The Student Room Group

Discrete Maths (Degree level)

Hi, I have a list of 20 questions to do but im not sure about these 4?

2.
How many 5 letter 'words' can be made from the Roman alphabet
(i) if repetitions are allowed
(ii) if repetitions are not allowed

3.
(i) A binary string consists of a sequence of 0s and 1s. How many binary strings are there of length 7?
(ii) A ternary string consists of a sequence of 0s and 1s. How many ternary strings are there of length 7?

4.
(i) How many 'anagrams' are there of the letters in the word MATHS?
(ii) How many 'anagrams' are there of the word MATHEMATICS?

5.
How many three-digit integers (base 10) have no repeated digit?

Thanks so so much
Reply 1
manps
Hi, I have a list of 20 questions to do but im not sure about these 4?

2.
How many 5 letter 'words' can be made from the Roman alphabet
(i) if repetitions are allowed
(ii) if repetitions are not allowed

3.
(i) A binary string consists of a sequence of 0s and 1s. How many binary strings are there of length 7?
(ii) A ternary string consists of a sequence of 0s and 1s.
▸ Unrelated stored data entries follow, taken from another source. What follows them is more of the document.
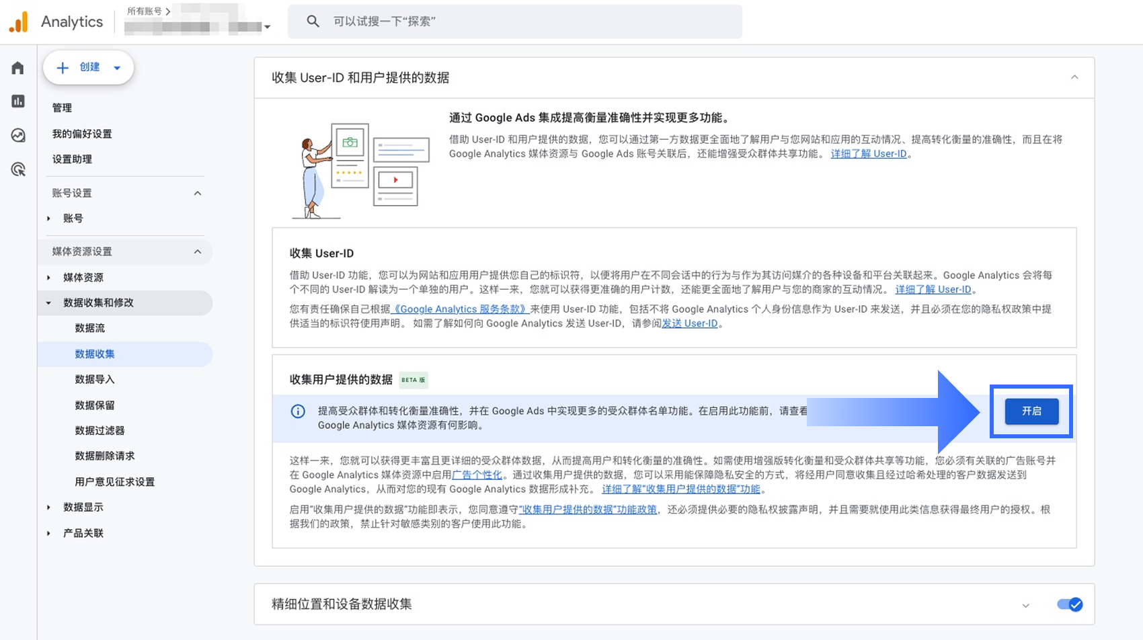Screen dimensions: 1143x640
Task: Collapse the 媒体资源设置 section
Action: (x=198, y=252)
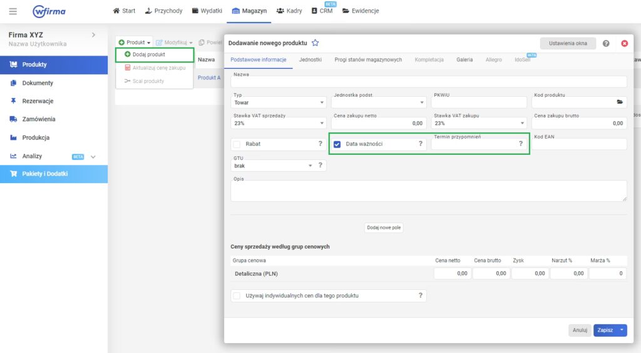Viewport: 641px width, 353px height.
Task: Uncheck the Data ważności checkbox
Action: (x=337, y=144)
How many ternary strings are there of length 7?

4.
(i) How many 'anagrams' are there of the letters in the word MATHS?
(ii) How many 'anagrams' are there of the word MATHEMATICS?

5.
How many three-digit integers (base 10) have no repeated digit?

Thanks so so much



2(i)

A word is a sequence of letters. There are 26 letters in our alphabet, we are basically choosing 5 letters from a bag with infinitely many letters. There are 26^5 possible words.

2(ii)

Here we are choosing letters from a bag with only 26 letters, one of each, because repetitions are not allowed. So there are 26*25*24*23*22*21 or 26!/(26-5)!

3(i) 3^7
3(ii) assuming you meant tenary as a sequence of 0's, 1's and 2's then 3^7

4(i) The question is asking how many possible arrangements are there of 5 distinct objects. Answer 5!

The general number of permutations of objects when you have repeated objects i.e. 7 objects in total with 3 the same is 7!/3!, and if you had 7 objects of which 2 lots of 3 were similar then it would be 7!/3!3!

i.e. x total objects with a,b,c... being the number of distinct repeated objects is x!/a!b!c!....

So MATHEMATICS has 11 objects and 3 letters appear twice so the answer is 11!/2!2!2! = 11!/6

5

This is asking how many three digit numbers are there with no number repeated. This is the same as asking how many possible combinations of 3 objects chosen from 10 distinct objects, with the additional condition that the first object cannot be 0 (because then the number would be two digit).

So there are 9 choices for the first digit (1-9) then 9 choices for the second digit (0-9 minus the first digit) and then 8 choices for the third.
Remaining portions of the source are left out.